### TO DO
Where the word "agent" occurs in a line of the data, return the whole line.

### INPUT DATA
● ● ● ●

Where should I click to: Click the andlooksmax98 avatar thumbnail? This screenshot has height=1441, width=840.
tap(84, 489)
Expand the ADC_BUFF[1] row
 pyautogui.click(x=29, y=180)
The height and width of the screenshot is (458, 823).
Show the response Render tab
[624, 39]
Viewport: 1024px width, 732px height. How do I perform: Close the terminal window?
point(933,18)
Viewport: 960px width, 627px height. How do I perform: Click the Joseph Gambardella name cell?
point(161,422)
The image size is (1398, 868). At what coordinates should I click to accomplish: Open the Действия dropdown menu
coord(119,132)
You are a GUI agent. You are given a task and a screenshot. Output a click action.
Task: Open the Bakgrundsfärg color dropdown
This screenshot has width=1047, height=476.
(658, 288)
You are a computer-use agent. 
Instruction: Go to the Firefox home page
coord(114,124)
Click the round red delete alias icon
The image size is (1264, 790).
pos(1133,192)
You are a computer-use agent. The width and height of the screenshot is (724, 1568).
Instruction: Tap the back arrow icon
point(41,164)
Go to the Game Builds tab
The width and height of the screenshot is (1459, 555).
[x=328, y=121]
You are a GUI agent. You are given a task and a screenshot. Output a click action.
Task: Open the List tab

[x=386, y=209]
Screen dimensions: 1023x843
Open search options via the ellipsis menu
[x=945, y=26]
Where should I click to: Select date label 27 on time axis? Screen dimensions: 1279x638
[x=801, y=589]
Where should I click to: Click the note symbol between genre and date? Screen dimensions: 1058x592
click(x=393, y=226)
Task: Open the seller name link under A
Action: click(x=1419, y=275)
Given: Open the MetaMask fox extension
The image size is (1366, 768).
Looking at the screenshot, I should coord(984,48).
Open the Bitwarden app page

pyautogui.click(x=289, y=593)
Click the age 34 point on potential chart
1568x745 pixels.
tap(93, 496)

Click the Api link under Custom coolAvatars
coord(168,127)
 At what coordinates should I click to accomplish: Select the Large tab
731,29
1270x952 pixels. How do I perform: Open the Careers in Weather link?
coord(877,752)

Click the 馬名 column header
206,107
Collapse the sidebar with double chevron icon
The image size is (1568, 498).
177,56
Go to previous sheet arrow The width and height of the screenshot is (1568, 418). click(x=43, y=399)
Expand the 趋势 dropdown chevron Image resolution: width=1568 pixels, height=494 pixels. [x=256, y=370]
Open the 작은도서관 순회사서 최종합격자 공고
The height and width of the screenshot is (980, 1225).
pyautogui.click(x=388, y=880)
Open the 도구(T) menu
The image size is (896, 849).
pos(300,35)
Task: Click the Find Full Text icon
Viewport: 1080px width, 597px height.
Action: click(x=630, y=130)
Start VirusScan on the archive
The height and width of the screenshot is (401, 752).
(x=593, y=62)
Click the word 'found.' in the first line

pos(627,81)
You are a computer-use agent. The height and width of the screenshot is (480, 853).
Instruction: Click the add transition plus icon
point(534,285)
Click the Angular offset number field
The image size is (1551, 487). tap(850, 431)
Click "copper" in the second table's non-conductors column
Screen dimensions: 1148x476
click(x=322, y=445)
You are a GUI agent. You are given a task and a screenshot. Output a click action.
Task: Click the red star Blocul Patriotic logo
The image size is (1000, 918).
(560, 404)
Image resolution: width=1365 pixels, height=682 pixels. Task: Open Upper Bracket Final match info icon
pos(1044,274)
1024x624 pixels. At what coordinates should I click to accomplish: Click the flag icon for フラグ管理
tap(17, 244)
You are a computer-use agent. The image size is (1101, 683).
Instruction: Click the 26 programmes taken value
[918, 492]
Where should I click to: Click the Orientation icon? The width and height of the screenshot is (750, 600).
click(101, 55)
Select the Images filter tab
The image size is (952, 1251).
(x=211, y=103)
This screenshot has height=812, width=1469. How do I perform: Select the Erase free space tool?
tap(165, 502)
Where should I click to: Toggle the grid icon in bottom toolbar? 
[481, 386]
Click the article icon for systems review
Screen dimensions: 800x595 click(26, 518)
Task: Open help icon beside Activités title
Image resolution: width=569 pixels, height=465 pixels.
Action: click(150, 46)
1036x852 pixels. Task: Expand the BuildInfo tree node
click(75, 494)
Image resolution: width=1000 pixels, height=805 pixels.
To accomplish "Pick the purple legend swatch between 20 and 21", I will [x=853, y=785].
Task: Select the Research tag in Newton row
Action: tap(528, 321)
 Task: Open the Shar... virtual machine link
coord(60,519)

● ● ● ●

### SOLUTION TO THIS TASK
You are a GUI agent. You are given a task and a screenshot. Output a click action.
You are a computer-use agent. 
You are a computer-use agent. The width and height of the screenshot is (724, 1568).
You are a GUI agent. You are given a task and a screenshot. Output a click action.
You are a computer-use agent. The height and width of the screenshot is (480, 853).
You are a GUI agent. You are given a task and a screenshot. Output a click action.
You are a computer-use agent. The image size is (1101, 683).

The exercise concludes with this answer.